If an entry below holds a picture, skip the picture and copy everything else exactly.
== == ==
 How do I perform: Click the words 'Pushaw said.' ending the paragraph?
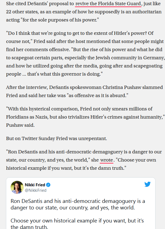tap(20, 125)
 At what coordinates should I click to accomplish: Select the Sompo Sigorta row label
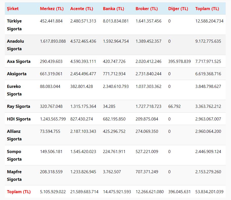tap(14, 155)
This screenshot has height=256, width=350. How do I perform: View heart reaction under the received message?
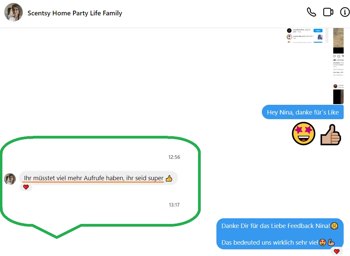(x=26, y=187)
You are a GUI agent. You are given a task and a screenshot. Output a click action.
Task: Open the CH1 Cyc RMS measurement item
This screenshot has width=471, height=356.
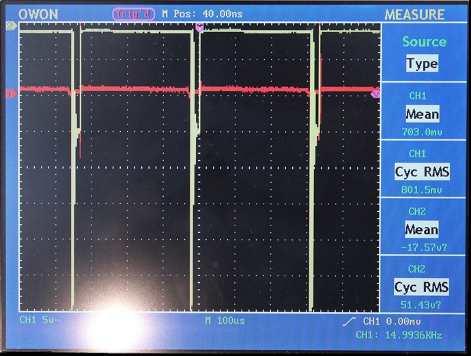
== == ==
● SOLUTION FOR THIS EXERCISE
 How do I perform: Click the words 'Pushaw said.' ending the paragraph?
tap(20, 125)
 At what coordinates should I click to accomplish: Select the Sompo Sigorta row label
tap(14, 155)
This screenshot has height=256, width=350. How do I perform: View heart reaction under the received message?
(x=26, y=187)
You are a GUI agent. You are given a task and a screenshot. Output a click action.
Task: Open the CH1 Cyc RMS measurement item
This screenshot has width=471, height=356.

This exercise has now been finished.